Шевардин грохнулся в кресло, обхватил руками голову.
– Вы что, не понимаете? Или не хотите понимать? За что мы воевали? За что мы дрались, Арт? Помните ту ночь на первое мая, когда вас чуть ли не волоком притащили в Главштаб? Помните, что вы говорили: взять и победить? Ну неужели вас купили так дешево: полковничьими погонами? Так их очень быстро с вас снимут! Еще раз вспомните ту ночь: вы для них ничто! Мы с Валентином Петровичем, может, еще отсидимся, но вам рассчитывать не на что, с вами разделаются в первую очередь…
– И что же вы предлагаете? Конкретно. Я, как и Валентин Петрович, хочу услышать.
– Господи воззвах к тебе… Хорошо, будь по-вашему, все равно Кутасова нет. Я предлагаю объявить боевую тревогу нашим дивизиям. Сместить Кублицкого, выгнать с Острова этого коммунистического бонзу…
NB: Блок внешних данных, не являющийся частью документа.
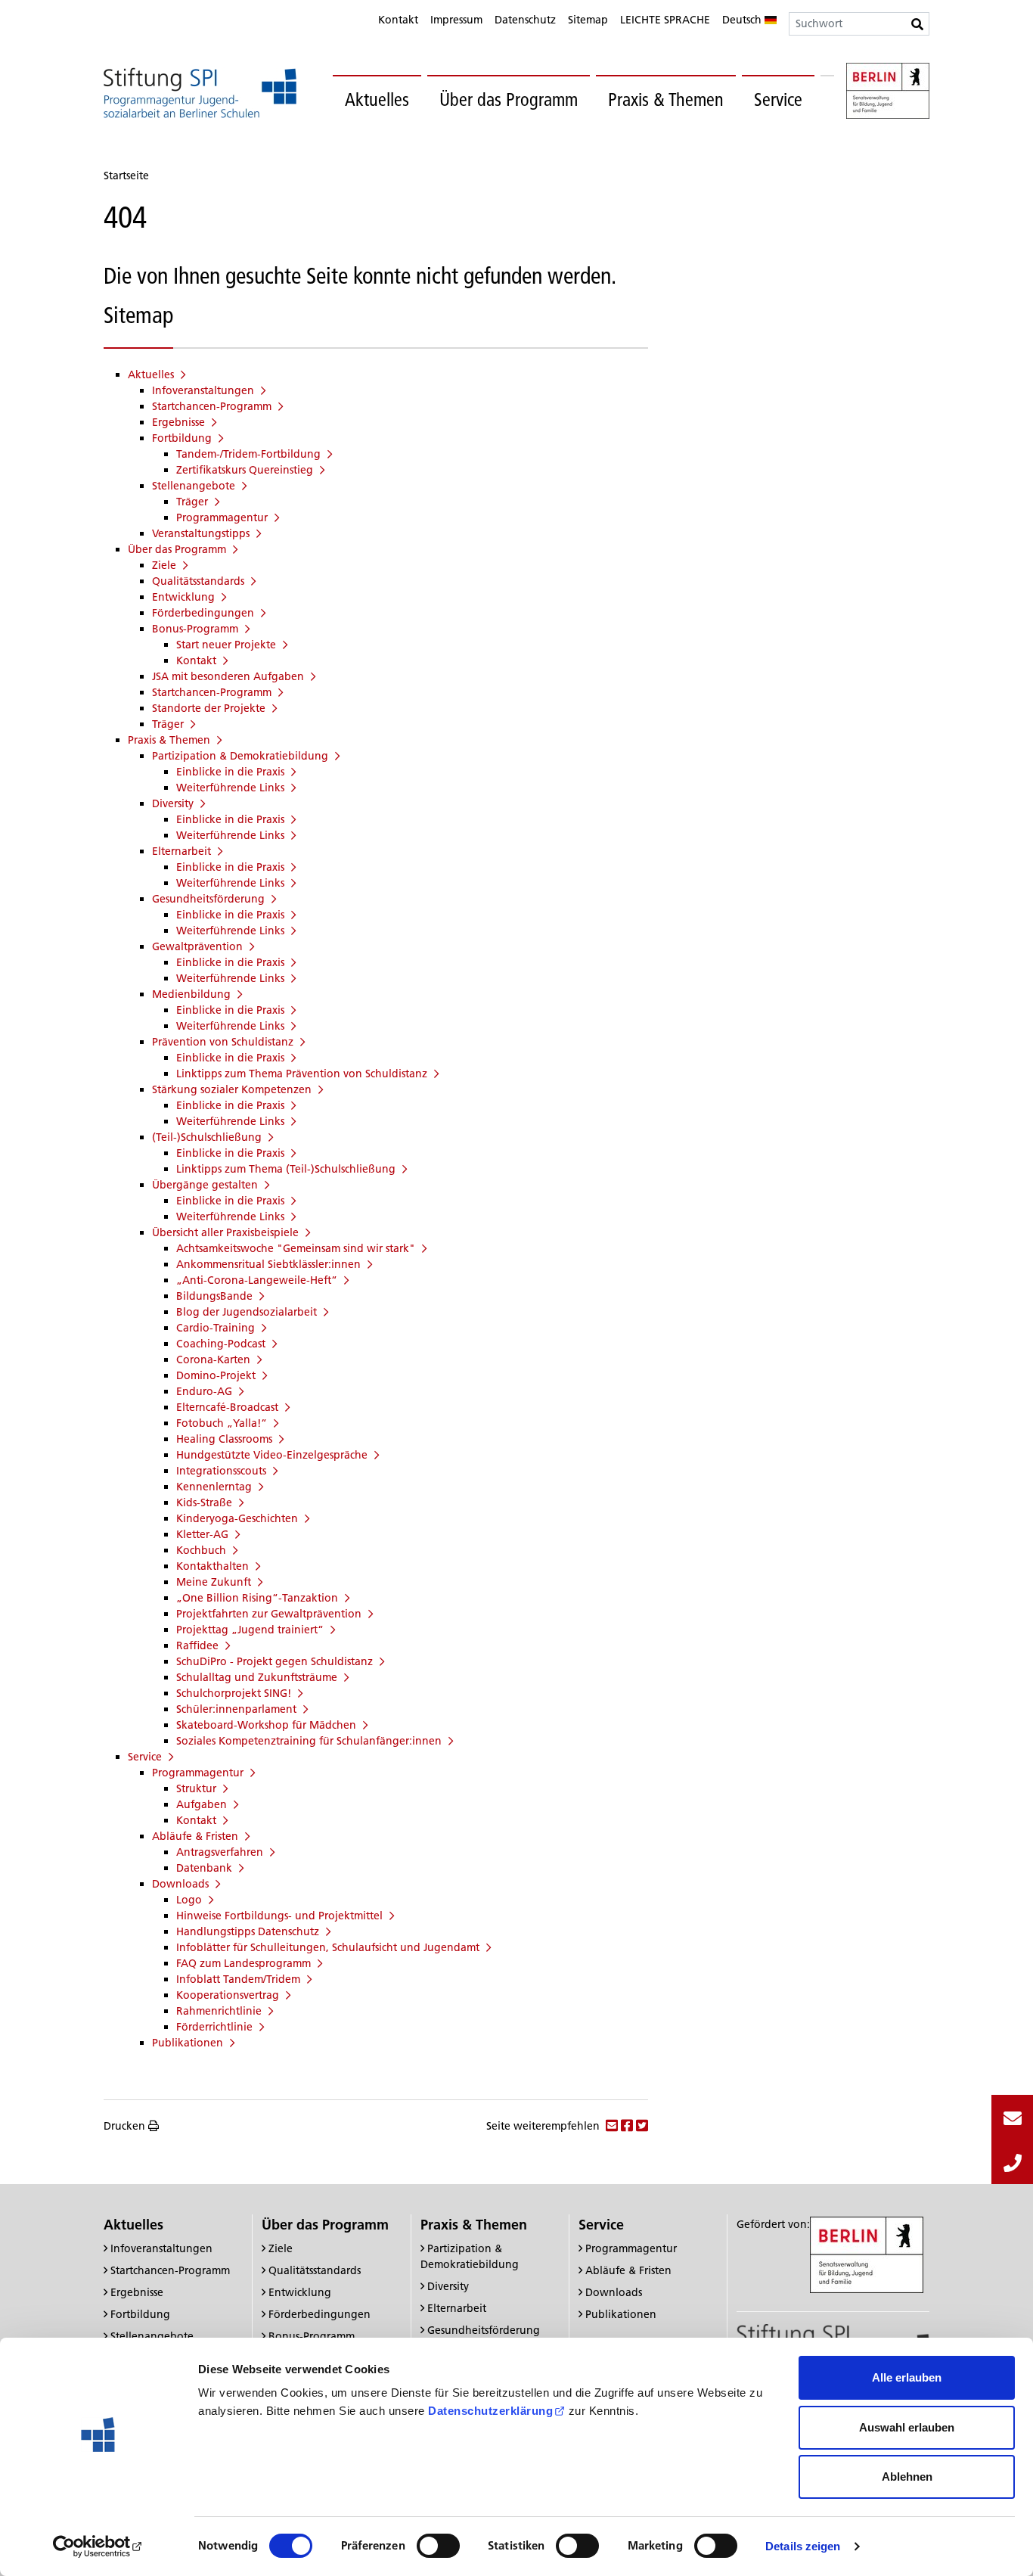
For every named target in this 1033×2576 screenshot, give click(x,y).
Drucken (124, 2126)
– Понятно. И вашему конвою опять нужен Резиновый Утенок? – Арт почесал левую руку, где на сгибе локтя был приклеен никотиновый пластырь. Шеин на секунду посочувствовал: сам он бросал курить несчетное количество раз, пользовался в том числе и этими нашлепками – все впустую.
– Я нахожу эти аллюзии неуместными.
– А я – вполне уместными. Потому что Корниловская дивизия сейчас еще не в том состоянии, чтобы представлять собой какую-то военную силу. Но вы с одиннадцати вечера обрабатываете меня, а не полковника Шеина.
– Да. Потому что вы один в некотором отношении стоите больше, чем вся ваша дивизия.
– Ну что ж, слово наконец-то сказано, – проговорил Шеин. – Нас позвали на эту чудесную загородную виллу, чтобы уговорить участвовать в военном мятеже.
– Я не понимаю, что вас так беспокоит, полковник, – скривился Шевардин. – Вроде бы вы один раз уже участвовали.
– Минутку! Это не был мятеж. Форсиз восстановили законное правительство.
– Вот! Мы восстановили – а где благодарность? Я уж не говорю о чести – буржуа это слово неведомо. Где элементарная человеческая порядочность?
– Давайте остановимся на житейском здравом смысле, – предложил Верещагин. – Вы возьмете власть, выгоните партийного бонзу… Что дальше?
– Дальше? Дальше мы перестаем быть азиатским аппендиксом и присоединяемся к цивилизованному миру.
– Что вы имеете в виду, говоря «цивилизованный мир»? – поинтересовался Шеин, заправляя кофеварку. – North Atlantic Treaty Organization?
– Да! И нас признают как независимое государство. И нам оказывают военную помощь, которая будет такова, что СССР носа в Черное море не покажет!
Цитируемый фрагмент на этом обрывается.